US 11,922,667 B2
	Object region identification device, object region identification method, and object region identification program
Yeongnam Chae, Tokyo (JP); Mijung Kim, Tokyo (JP); and Preetham Prakasha, Tokyo (JP)
Assigned to Rakuten Group, Inc., Tokyo (JP)
Appl. No. 17/269,570
Filed by Rakuten Group, Inc., Tokyo (JP)
PCT Filed Apr. 28, 2020, PCT No. PCT/JP2020/018114 § 371(c)(1), (2) Date Feb. 19, 2021, PCT Pub. No. WO2021/220398, PCT Pub. Date Nov. 4, 2021.
Prior Publication US 2022/0122340 A1, Apr. 21, 2022
Int. Cl. G06V 10/22 (2022.01); G06T 7/269 (2017.01); G06T 7/70 (2017.01); G06V 10/40 (2022.01)

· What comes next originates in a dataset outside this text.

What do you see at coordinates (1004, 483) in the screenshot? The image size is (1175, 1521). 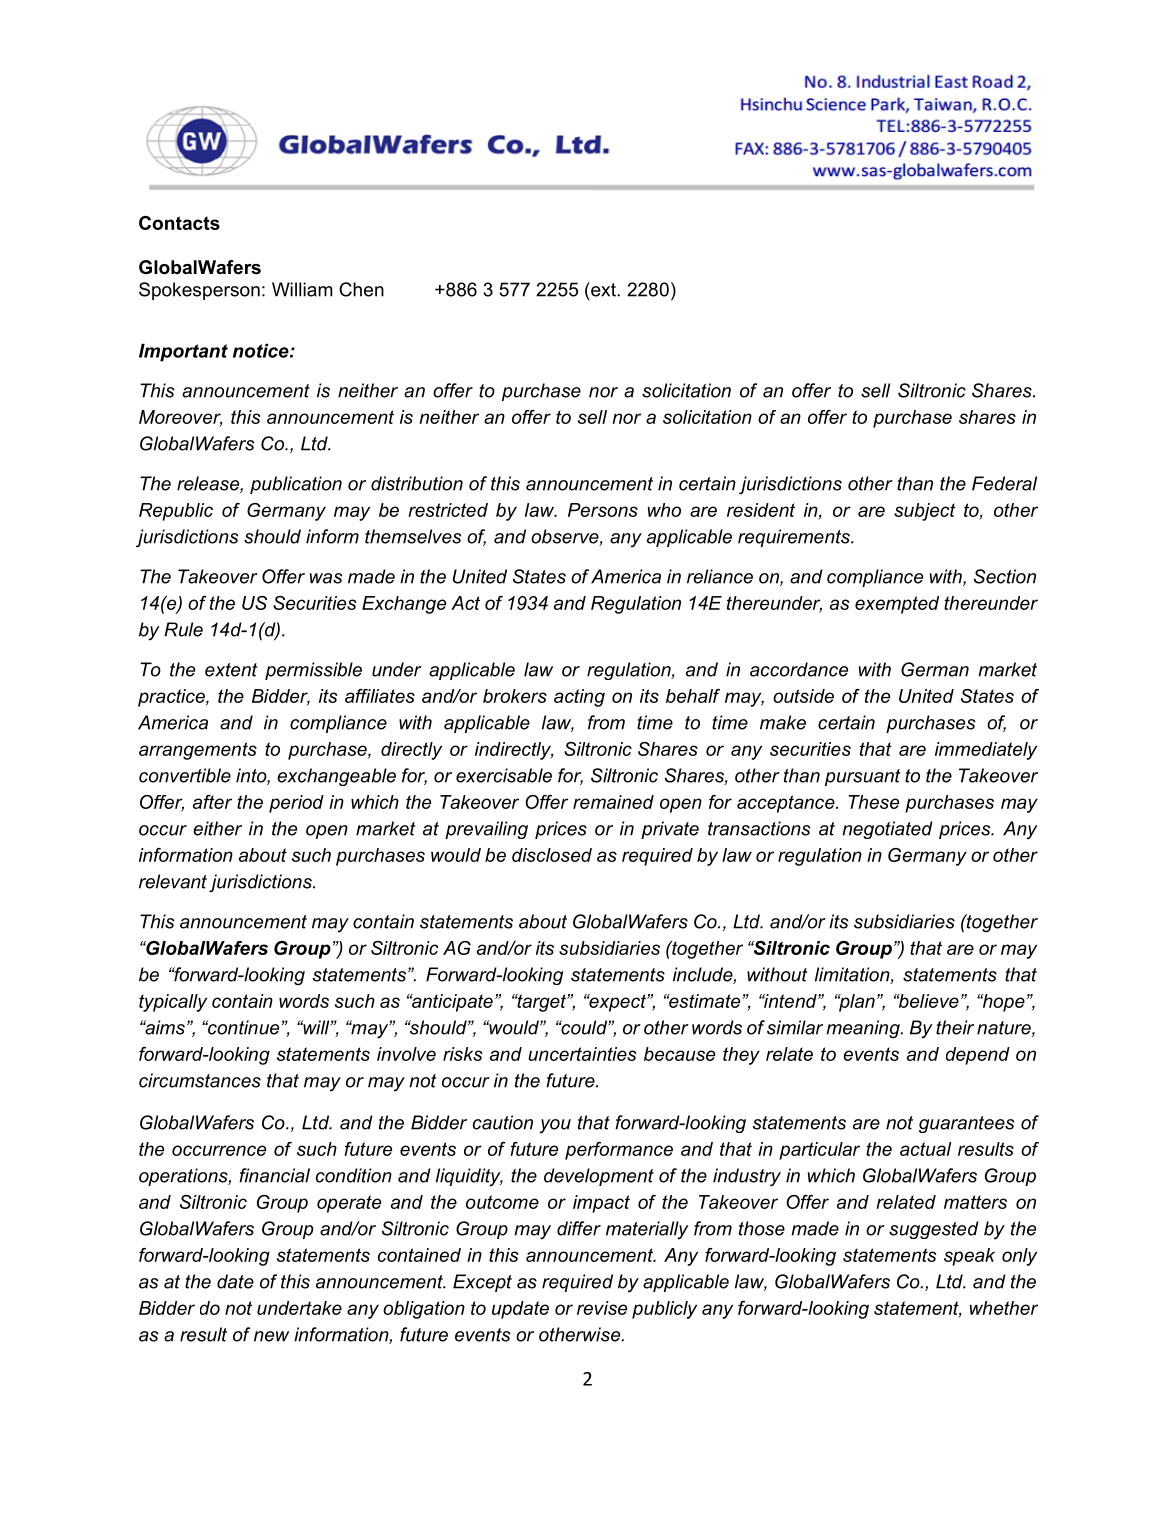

CPC G06V 10/22 (2022.01) [G06T 7/269 (2017.01); G06T 7/70 (2017.01); G06V 10/40 (2022.01); G06T 2207/10016 (2013.01); G06T 2207/20081 (2013.01)]

17 Claims

1. An object region identification device comprising:

at least one memory configured to store computer program code,

at least one processor configured to access the memory and operate as instructed by the computer program code, the computer program code including;

frame image acquisition code configured to cause at least one of the at least one processor to acquire a first frame image and a second frame image that are temporally successive;

position information acquisition code configured to cause at least one of the at least one processor to input the first frame image to a model configured to identify an object in the first frame image and acquire position information indicating a position in the first frame image, the position affecting identification of the object in the first frame image, wherein the identifying an object includes generating one or more feature maps of the first frame image and a value indicating existence of each of one or more classes in the first frame image, and wherein the acquiring position information includes calculating a gradient of a final layer of the model based on at least one class of the one or more classes, calculating a weight of each of the one or more feature maps based on the calculated gradient, and generating the position information based on at least the one or more feature maps;

motion information acquisition code configured to cause at least one of the at least one processor to acquire motion information indicating a motion of the object in the first frame image based on the first frame image and the second frame image;

region information generation code configured to cause at least one of the at least one processor to generate, based on the acquired position information and motion information, region information indicating a region in the second frame image, the region corresponding to a position of the object; and

processing code configured to cause at least one of the at least one processor to process the region in the second frame image indicated by the generated region information by using a predetermined image processing to output a result of the processing.